The problem is that the highlighter returns results like this:

<b>abc</b>
<b>abcd</b>
<b>abcde</b>
<b>abcdef</b>

So it "highlights" entire words even though I was searching for partials. Explain returned NON-MATCH all the way so not sure if it's helpful here.

Is it possible to highlight only the parts which were searched for? Like in my example.


Solution

  • While searching a bit more on this I came to a conclusion that to make such highlighting work one needs to tweak index generation methods and split indices by parts so offsets would be properly calculated.
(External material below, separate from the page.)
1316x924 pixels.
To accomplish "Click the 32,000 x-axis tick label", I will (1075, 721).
Or else highlighting will highlight only surrounding words (fragments) entirely.

    So based on this I've managed to build a simple highlighter of my own.
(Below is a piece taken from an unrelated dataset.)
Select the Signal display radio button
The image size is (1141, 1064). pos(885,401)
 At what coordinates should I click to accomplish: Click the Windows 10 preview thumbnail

    public class Highlighter
    {
        private const string TempStartToken = "\x02";
        private const string TempEndToken = "\x03";
    
        private const string SearchPatternTemplate = $"[{TempStartToken}{TempEndToken}]*{{0}}";
        private const string ReplacePattern = $"{TempStartToken}$&{TempEndToken}";
    
        private readonly ConcurrentDictionary<HighlightKey, Regex> _regexPatternsCache = new();
    
        private static string GetHighlightTypeTemplate(HighlightType highlightType) =>
            highlightType switch
            {
                HighlightType.Starts => "^{0}",
                HighlightType.Contains => "{0}",
                HighlightType.Ends => "{0}$",
                HighlightType.Equals => "^{0}$",
                _ => throw new ArgumentException($"Unsupported {nameof(HighlightType)}: '{highlightType}'", nameof(highlightType)),
            };
    
        public string Highlight(string text, IReadOnlySet<string> words, string startToken, string endToken, HighlightType highlightType)
        {
            foreach (var word in words)
            {
                var key = new HighlightKey
                {
                    Word = word,
                    HighlightType = highlightType,
                };
    
                var regex = _regexPatternsCache.GetOrAdd(key, _ =>
                {
                    var parts = word.Select(w => string.Format(SearchPatternTemplate, Regex.Escape(w.ToString())));
                    var pattern = string.Concat(parts);
                    var highlightPattern = string.Format(GetHighlightTypeTemplate(highlightType), pattern);
    
                    return new Regex(highlightPattern, RegexOptions.IgnoreCase | RegexOptions.CultureInvariant | RegexOptions.Compiled);
    
                });
                
                text = regex.Replace(text, ReplacePattern);
            }
    
            return text
                .Replace(TempStartToken, startToken)
                .Replace(TempEndToken, endToken)
            ;
        }
    
        private record HighlightKey
        {
            public string Word { get; init; }
            public HighlightType HighlightType { get; init; }
        }
    }
    
    public enum HighlightType
    {
        Starts,
        Contains,
        Ends,
        Equals,
    }
    

    Use it like this:

    var queries = new[] { "abc" }.ToHashSet();
    var search = "a ab abc abcd abcde";
    
    var highlighter = new Highlighter();
    var outputs = search
        .Split((string[])null, StringSplitOptions.RemoveEmptyEntries | StringSplitOptions.TrimEntries)
        .Select(w => highlighter.Highlight(w, queries, "<b>", "</b>", HighlightType.Starts))
    ;
    
    var result = string.Join(" ", outputs).Dump();
    Util.RawHtml(result).Dump();
    

    Output looks like this:

    a ab <b>abc</b> <b>abc</b>d <b>abc</b>de
    
    a ab abc abcd abcde

    I'm open to any other better solutions.